To run all tests locally, please issue the command:

nosetests -v

Obtaining test coverage information

The Nose framework integrates with the coverage.py module, and an account of the extent of test coverage can be obtained by running the following command:

nosetests -v --with-coverage \
    --cover-package=ncbi_cds_from_protein \
    --cover-html

Footnotes

[1]We are aware that nosetests is in maintenance mode, and a move to py.test is planned.

Contributing

Reporting bugs and errors

If you find a bug, or an error in the code or documentation, please report this by raising an issue at the GitHub issues page for ncfp

Contributing code or documentation

We gratefully accept code contributions, if you would like to fix a bug, improve documentation, or extend ncfp.

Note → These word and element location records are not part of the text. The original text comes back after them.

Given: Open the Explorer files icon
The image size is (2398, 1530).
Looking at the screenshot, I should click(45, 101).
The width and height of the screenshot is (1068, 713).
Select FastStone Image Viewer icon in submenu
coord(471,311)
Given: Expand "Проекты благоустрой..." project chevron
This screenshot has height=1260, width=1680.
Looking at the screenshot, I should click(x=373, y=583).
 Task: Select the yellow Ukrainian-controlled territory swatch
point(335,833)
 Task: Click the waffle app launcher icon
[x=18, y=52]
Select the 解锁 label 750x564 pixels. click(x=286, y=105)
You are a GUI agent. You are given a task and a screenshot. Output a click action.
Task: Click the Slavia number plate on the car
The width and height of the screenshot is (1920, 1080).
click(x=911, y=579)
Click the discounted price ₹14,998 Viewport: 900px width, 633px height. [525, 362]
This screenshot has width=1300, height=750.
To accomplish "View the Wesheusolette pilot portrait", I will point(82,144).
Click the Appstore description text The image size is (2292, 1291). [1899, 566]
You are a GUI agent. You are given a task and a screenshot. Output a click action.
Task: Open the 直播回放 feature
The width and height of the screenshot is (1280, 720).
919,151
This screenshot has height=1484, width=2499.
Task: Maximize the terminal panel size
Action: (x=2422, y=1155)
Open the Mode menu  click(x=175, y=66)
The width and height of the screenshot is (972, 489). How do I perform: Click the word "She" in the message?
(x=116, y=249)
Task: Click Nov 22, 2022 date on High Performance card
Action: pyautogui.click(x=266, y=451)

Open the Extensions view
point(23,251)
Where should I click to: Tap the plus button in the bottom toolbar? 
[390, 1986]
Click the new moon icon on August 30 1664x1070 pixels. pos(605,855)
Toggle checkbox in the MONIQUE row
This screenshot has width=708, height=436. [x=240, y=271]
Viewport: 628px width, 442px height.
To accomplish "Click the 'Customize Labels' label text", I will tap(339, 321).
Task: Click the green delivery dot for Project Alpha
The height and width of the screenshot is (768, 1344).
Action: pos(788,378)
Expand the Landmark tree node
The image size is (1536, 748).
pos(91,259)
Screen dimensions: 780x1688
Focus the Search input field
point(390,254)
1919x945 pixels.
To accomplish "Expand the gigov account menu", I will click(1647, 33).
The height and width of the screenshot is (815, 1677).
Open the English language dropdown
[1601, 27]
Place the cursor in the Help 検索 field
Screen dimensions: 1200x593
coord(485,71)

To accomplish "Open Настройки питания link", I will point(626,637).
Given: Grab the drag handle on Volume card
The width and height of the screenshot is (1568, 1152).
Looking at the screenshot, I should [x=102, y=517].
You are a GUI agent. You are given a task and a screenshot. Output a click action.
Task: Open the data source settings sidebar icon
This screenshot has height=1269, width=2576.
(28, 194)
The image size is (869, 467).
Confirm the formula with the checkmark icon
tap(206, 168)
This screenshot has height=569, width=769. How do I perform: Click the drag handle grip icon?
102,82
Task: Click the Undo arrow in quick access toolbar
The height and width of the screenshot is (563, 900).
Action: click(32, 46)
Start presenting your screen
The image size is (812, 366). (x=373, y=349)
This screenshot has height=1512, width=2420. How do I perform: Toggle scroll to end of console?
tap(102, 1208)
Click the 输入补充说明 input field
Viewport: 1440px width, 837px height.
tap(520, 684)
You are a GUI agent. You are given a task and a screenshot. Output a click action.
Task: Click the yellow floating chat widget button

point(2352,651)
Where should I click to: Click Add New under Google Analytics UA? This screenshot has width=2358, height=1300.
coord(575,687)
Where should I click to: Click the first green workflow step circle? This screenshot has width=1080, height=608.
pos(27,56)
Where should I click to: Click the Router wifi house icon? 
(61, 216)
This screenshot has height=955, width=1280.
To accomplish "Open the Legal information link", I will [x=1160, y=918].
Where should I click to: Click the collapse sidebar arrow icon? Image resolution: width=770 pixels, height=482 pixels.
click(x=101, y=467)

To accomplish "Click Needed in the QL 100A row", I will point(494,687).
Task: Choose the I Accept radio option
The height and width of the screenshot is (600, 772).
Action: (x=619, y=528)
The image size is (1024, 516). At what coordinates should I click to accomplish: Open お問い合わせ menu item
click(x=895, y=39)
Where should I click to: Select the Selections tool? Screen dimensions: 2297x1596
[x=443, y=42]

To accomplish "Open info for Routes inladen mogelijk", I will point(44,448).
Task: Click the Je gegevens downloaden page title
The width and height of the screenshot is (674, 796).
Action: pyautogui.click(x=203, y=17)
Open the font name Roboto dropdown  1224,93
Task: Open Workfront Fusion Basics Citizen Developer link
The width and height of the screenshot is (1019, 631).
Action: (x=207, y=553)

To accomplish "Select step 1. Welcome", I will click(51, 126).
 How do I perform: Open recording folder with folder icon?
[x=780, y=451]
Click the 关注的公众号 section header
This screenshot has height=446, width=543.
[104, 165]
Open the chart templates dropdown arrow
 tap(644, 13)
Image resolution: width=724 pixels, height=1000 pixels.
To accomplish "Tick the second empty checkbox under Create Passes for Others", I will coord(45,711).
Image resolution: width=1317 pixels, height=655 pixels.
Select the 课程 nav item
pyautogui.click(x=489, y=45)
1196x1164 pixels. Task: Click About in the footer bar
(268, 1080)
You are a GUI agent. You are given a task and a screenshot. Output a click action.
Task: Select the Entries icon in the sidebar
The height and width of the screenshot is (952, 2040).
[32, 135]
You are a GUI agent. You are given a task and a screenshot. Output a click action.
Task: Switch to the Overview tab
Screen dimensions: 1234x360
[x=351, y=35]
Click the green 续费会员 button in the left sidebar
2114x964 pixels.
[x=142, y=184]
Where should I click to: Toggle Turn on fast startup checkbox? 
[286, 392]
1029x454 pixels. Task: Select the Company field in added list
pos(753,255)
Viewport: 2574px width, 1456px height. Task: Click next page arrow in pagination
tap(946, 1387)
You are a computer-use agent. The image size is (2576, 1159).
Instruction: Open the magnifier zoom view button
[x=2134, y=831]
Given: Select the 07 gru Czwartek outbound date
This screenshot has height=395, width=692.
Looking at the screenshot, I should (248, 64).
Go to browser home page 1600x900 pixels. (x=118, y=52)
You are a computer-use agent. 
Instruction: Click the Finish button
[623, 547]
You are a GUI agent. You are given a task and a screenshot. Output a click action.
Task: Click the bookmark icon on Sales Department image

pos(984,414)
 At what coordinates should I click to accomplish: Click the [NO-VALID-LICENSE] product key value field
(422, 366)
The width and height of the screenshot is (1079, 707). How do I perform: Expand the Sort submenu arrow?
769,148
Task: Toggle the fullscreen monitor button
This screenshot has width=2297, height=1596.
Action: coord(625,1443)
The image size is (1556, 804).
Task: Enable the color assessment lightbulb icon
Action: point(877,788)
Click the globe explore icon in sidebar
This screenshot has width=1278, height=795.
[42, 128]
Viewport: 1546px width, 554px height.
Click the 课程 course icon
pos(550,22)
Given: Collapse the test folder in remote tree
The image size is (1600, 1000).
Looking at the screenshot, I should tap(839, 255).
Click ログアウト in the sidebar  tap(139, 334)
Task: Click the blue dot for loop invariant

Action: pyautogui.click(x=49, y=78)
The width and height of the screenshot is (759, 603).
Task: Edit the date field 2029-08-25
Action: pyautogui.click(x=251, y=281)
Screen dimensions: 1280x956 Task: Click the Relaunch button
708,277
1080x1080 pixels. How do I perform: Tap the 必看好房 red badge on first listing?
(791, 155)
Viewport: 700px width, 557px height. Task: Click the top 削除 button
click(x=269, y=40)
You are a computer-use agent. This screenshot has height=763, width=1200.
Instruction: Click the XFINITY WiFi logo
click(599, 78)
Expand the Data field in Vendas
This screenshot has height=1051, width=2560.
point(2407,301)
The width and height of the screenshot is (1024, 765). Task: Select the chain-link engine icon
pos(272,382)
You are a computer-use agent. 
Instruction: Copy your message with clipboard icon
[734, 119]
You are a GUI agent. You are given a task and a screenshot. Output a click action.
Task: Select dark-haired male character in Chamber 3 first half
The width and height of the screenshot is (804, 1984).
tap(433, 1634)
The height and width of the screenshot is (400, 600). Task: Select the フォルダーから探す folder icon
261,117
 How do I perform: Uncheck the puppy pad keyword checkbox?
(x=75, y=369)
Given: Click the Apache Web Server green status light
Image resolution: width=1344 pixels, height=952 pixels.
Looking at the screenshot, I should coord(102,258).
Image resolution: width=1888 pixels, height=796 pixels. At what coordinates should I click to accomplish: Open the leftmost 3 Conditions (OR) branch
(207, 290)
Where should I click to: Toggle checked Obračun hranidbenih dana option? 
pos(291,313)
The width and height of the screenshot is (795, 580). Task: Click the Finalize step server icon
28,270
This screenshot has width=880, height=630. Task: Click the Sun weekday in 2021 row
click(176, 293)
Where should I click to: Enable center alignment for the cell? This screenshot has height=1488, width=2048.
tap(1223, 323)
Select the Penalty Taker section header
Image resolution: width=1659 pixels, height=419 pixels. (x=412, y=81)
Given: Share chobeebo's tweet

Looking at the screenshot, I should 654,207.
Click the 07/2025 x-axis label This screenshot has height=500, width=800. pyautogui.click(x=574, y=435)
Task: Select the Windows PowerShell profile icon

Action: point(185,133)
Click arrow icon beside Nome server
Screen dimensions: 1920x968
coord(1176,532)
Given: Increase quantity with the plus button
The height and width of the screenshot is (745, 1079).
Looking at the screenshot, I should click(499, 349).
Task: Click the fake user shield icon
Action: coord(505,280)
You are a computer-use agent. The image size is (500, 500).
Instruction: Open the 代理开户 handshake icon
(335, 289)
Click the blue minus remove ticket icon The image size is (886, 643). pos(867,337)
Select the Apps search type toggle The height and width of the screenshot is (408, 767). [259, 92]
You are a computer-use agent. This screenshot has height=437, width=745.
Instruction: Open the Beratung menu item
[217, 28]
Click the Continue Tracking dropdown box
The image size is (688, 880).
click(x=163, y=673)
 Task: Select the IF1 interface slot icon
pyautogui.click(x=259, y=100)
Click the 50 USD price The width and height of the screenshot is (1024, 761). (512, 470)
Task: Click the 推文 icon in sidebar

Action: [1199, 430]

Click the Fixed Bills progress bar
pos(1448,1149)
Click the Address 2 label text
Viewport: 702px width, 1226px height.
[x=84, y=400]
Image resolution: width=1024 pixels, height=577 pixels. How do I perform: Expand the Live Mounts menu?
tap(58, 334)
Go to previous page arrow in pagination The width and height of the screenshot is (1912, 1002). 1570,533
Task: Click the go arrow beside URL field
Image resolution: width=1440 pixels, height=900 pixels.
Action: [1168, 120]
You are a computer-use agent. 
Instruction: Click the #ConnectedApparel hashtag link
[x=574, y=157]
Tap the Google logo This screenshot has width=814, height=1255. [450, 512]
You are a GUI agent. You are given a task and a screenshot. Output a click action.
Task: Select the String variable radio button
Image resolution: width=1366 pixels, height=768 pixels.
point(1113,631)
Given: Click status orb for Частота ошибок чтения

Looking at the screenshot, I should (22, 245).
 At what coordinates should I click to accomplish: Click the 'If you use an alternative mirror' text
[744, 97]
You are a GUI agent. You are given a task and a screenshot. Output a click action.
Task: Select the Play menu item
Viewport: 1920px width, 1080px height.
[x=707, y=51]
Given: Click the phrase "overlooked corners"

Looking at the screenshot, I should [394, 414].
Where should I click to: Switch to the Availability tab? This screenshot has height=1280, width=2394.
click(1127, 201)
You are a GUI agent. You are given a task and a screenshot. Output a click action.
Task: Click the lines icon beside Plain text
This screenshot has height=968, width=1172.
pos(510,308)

To make everyone’s lives easier in this process, we ask that you please follow the procedure below:

  1. Fork the ncfp repository under your account at GitHub.
  2. Clone your fork to your development machine.
  3. Create a new branch in your forked repository with an informative name, e.g. git checkout -b fix_issue_107.
  4. Make the changes.
  5. Run the repository tests (see the Testing documentation for more details).
  6. If the tests pass, push the changes to your fork, and submit a pull request against the original repository.
  7. Indicate one of the ncfp developers as an assignee in your pull request.

Suggestions for improvement

If you would like to make a suggestion for how we could improve ncfp, we welcome contributions at the GitHub issues page.

Licensing

Unless otherwise indicated, all code is subject to the following agreement:

(c) The James Hutton Institute 2017-2018 Author: Leighton Pritchard

Contact: leighton.pritchard@hutton.ac.uk

Address:
Leighton Pritchard, Information and Computational Sciences, James Hutton Institute, Errol Road, Invergowrie, Dundee, DD6 9LH, Scotland, UK

The MIT License

Copyright (c) 2017-2018 The James Hutton Institute

Permission is hereby granted, free of charge, to any person obtaining a copy of this software and associated documentation files (the “Software”), to deal in the Software without restriction, including without limitation the rights to use, copy, modify, merge, publish, distribute, sublicense, and/or sell copies of the Software, and to permit persons to whom the Software is furnished to do so, subject to the following conditions:

The above copyright notice and this permission notice shall be included in all copies or substantial portions of the Software.

THE SOFTWARE IS PROVIDED “AS IS”, WITHOUT WARRANTY OF ANY KIND, EXPRESS OR IMPLIED, INCLUDING BUT NOT LIMITED TO THE WARRANTIES OF MERCHANTABILITY, FITNESS FOR A PARTICULAR PURPOSE AND NONINFRINGEMENT. IN NO EVENT SHALL THE AUTHORS OR COPYRIGHT HOLDERS BE LIABLE FOR ANY CLAIM, DAMAGES OR OTHER LIABILITY, WHETHER IN AN ACTION OF CONTRACT, TORT OR OTHERWISE, ARISING FROM, OUT OF OR IN CONNECTION WITH THE SOFTWARE OR THE USE OR OTHER DEALINGS IN THE SOFTWARE.